查询fasttext官方文档，训练模型的参数如下

![title](fasttext_api.PNG)

In [43]:
train_df = pd.read_csv('train_set.csv', sep='\t', nrows=10000)
train_df['label_ft'] = '__label__' + train_df['label'].astype(str)
data = train_df[['text','label_ft']]
cv = StratifiedKFold(n_splits=5)

In [39]:
score = []
for train_index, test_index in cv.split(train_df.text, train_df.label_ft):
    train_df[['text','label_ft']].loc[train_index,:].to_csv('train.csv', index=None, header=None, sep='\t')
    model = fasttext.train_supervised('train.csv', lr=5, wordNgrams=2, 
                                  verbose=2, minCount=1, epoch=25, loss="hs")
    val_pred = [model.predict(x)[0][0].split('__')[-1] for x in  train_df.loc[test_index,:]['text']]
    score.append (f1_score(train_df.loc[test_index,:]['label'].astype(str), val_pred, average='macro'))


In [42]:
print (np.array(score).mean())

0.8380843831075996


In [49]:
for mincount in [1,3,5,10]:
    score = []
    for train_index, test_index in cv.split(train_df.text, train_df.label_ft):
        train_df[['text','label_ft']].loc[train_index,:].to_csv('train.csv', index=None, header=None, sep='\t')
        model = fasttext.train_supervised('train.csv', lr=5, wordNgrams=2, 
                                      verbose=2, minCount=mincount, epoch=25, loss="hs")
        val_pred = [model.predict(x)[0][0].split('__')[-1] for x in  train_df.loc[test_index,:]['text']]
        score.append (f1_score(train_df.loc[test_index,:]['label'].astype(str), val_pred, average='macro'))
    print ("mincount = {0}, score = {1} ".format(mincount, np.array(score).mean()))

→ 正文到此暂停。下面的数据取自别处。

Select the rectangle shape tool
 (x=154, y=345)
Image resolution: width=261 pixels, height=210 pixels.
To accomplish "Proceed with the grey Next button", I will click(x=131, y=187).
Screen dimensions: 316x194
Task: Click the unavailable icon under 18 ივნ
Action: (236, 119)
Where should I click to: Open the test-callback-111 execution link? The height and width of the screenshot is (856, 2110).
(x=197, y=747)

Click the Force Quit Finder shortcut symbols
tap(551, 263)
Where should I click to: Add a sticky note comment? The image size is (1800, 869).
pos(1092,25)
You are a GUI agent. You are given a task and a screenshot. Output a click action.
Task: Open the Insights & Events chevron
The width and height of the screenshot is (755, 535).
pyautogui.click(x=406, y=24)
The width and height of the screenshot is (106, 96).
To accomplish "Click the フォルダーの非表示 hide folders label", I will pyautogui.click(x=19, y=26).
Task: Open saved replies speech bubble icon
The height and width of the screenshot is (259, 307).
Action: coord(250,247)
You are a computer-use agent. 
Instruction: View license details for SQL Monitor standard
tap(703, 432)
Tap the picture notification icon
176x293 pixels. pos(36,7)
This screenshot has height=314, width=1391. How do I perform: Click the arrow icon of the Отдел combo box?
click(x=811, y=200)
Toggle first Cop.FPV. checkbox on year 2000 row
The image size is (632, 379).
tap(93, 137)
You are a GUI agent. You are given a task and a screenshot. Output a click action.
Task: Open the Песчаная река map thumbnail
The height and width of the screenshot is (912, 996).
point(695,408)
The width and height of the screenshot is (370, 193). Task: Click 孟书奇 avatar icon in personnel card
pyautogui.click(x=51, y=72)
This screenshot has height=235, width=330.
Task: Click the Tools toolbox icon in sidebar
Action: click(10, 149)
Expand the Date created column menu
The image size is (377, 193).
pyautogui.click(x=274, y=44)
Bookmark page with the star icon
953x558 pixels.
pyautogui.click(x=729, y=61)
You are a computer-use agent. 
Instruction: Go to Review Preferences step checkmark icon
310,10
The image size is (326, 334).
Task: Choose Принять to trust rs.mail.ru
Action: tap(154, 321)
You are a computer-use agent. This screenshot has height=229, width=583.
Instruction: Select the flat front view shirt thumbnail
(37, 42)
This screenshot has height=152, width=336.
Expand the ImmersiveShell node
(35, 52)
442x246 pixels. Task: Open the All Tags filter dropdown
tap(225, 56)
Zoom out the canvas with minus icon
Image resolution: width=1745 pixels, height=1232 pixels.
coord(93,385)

mincount = 1, score = 0.8349351979652864 
mincount = 3, score = 0.8307314954910353 
mincount = 5, score = 0.8276919970983496 
mincount = 10, score = 0.828450628740544 


In [51]:
for n in [1,2,3]:
    score = []
    for train_index, test_index in cv.split(train_df.text, train_df.label_ft):
        train_df[['text','label_ft']].loc[train_index,:].to_csv('train.csv', index=None, header=None, sep='\t')
        model = fasttext.train_supervised('train.csv', lr=1, wordNgrams=n, 
                                      verbose=2, minCount=1, epoch=25, loss="hs")
        val_pred = [model.predict(x)[0][0].split('__')[-1] for x in  train_df.loc[test_index,:]['text']]
        score.append (f1_score(train_df.loc[test_index,:]['label'].astype(str), val_pred, average='macro'))
    print ("wordNgrams = {0}, score = {1} ".format(n, np.array(score).mean()))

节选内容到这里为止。